Note to instructors
Our purpose
Personal experience is a powerful teaching tool. Experiments in Economics is designed to provide teachers a complete set of materials to reduce the necessary effort while maximizing the reached advantages of class experiments. However, while running experiments in class is an innovative technique, it is already a very popularized practice. Next, we show some of the strategies you may have in mind to use this book. Then, we provide a brief mention to some of the external platforms you may explore for more information on class experiments.
The content
First, Experiments in Economics is not just a manual with a list of ready protocols. We believe experiments should be related to the theory, questions and conclusions economics has to offer. Additionally, we understand experiments require time and careful logistic planning. Therefore, each experiment is related to the relevant units in The Economy. We recommend you see each unit in this book as a direct companion to the correspondent units in The Economy. On the other hand, each experiment comes with a group of materials. According to the case, a unit may contain some or all the next:
- A ready-to-use protocol: with an outline of the instructions you should give to your students.
- Excel preconfigured formats: with downloadable tables ready to register your data and perform automatic analysis.
- Predesigned printable tables: with clear information your students need to participate in the activities, and physical formats to register actions.

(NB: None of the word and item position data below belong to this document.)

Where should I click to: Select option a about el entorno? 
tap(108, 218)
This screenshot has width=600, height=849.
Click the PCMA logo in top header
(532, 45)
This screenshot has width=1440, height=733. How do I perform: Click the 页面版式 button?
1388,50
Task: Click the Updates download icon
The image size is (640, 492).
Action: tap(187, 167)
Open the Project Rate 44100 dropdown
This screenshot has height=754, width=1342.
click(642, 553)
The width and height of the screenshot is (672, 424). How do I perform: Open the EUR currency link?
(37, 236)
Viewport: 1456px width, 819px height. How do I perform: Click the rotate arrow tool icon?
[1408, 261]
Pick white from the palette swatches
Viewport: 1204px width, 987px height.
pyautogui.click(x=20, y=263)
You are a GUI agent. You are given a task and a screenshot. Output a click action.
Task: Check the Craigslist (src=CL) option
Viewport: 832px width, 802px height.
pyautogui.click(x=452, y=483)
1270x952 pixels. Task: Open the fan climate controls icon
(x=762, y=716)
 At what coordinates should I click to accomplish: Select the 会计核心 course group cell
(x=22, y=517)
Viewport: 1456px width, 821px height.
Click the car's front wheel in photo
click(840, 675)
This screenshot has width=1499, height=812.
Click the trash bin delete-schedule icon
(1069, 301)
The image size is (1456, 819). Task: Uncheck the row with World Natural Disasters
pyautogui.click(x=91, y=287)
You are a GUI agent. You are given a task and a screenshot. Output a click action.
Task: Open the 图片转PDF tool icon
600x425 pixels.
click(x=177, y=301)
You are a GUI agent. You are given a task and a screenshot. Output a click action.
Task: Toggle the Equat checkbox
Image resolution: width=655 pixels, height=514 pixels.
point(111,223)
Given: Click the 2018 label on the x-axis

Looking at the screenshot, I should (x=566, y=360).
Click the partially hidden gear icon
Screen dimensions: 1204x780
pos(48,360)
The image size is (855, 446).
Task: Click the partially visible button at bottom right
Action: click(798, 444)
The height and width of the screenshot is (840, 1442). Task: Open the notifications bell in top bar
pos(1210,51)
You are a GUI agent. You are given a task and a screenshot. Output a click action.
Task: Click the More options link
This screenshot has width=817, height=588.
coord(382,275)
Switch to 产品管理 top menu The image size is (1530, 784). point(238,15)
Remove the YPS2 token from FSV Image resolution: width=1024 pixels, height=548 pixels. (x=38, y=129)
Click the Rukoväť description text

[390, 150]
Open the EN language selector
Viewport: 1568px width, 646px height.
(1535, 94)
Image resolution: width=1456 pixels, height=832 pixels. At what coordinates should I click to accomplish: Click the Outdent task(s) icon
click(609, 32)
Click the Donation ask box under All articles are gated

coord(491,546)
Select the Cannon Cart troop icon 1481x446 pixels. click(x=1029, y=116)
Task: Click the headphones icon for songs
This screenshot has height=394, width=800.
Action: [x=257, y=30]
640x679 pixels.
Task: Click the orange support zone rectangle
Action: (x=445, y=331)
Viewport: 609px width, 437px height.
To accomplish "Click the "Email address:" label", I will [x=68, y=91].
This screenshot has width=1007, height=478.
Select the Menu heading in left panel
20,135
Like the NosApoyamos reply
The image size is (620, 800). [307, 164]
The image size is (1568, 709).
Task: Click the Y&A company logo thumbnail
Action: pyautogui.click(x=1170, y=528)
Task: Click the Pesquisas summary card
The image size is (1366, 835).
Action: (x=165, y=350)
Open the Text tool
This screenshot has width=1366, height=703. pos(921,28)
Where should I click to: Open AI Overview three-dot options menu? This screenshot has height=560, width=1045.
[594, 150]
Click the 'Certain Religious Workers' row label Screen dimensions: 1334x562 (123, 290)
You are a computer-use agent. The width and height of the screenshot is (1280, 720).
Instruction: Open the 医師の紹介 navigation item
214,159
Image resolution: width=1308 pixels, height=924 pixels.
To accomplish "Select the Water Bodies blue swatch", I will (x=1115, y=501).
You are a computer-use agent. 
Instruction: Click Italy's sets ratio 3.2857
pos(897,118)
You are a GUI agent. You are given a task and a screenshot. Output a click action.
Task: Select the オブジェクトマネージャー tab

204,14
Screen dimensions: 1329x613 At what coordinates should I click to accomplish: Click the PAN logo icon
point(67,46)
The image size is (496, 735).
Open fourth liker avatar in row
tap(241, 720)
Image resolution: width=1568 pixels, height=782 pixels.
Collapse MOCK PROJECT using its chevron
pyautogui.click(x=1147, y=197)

- Video tutorials: with introductory tours to external platforms.
- Informative diagrams: with complementary information to communicate instructions to your students.
We present a base version of each experiment. Nevertheless, feel free to use the tools you consider more useful; and, modify any part of the design you prefer according to your pedagogical needs.
How to use Experiments in Economics
There are at least three ways you can articulate to use the present materials. First, a course about a theoretical introduction to economics is a perfect environment to first expose students to the living decision making process through experiments. For example, you may select some units to use during a microeconomics, macroeconomics, or games theory course. In this case, we recommend you use this material simultaneously with The Economy. Briefly, you may create a dialog between theory and personal experiences.
Second, some of these experiments are suitable for an experimental methodology course. According to the concepts you want to illustrate, you may need to modify some of the contents. For example, to give your students an idea behind the treatments design, you may want to make small edits to the protocol behind a dictator game and assign them randomly to groups in your class. However, the general idea behind the classic experiment can still be understood through our materials.
On a third place, you may want to illustrate specific concepts that are not present explicitly in this book. You may select some of a unit’s content as a base model to modify materials, instead of working them out from scratch. For instance, you may take the templates for a double auction experiment and change the kind of shock the market experiences: a supply reduction, instead of a tax. Then, the book works as a complement to any related class project.
Finally, Experiments in Economics is not a book to be completely used at a single course, neither is it a sequential text. The materials presented in here are thought to be a guide or manual with multiple purposes. Feel free to use it as you better consider.
An open window
As mentioned before, there is an extensive variety of other free resources you may consult as a reference to experimental economics. Next, we mention some of them. We strongly encourage you to explore them and find the tools that better fit your pedagogical interests.
ClassEx
A widely used online tool developed by the University of Passau. Students may login from their smartphones. Games are designed to study many fields: from political science to economic strategic interaction.
Marietta College
An outstanding compilation by Greg Delemeester and Jurgen Brauer of more than 170 well documented non-computerized experiments. The platform was developed by the Marietta College. You will find a clean reference with the associated concepts and procedure for each game.
MobLab
An elegant graphical online tool. You will find an efficient mobile-first platform with microeconomics, games theory, macroeconomics experiments (among others). Students will see clear graphical interfaces in each game. Developed by founders from Caltech. Its services come subject to a price.
VeconLab
Many experiments require a difficult logistic organization. Computer programs are a brilliant tool to implement experiments in class and outside the classroom as pedagogical tools. The University of Virginia provides a fully online implemented tool with more than 60 experiments to use in teaching or research.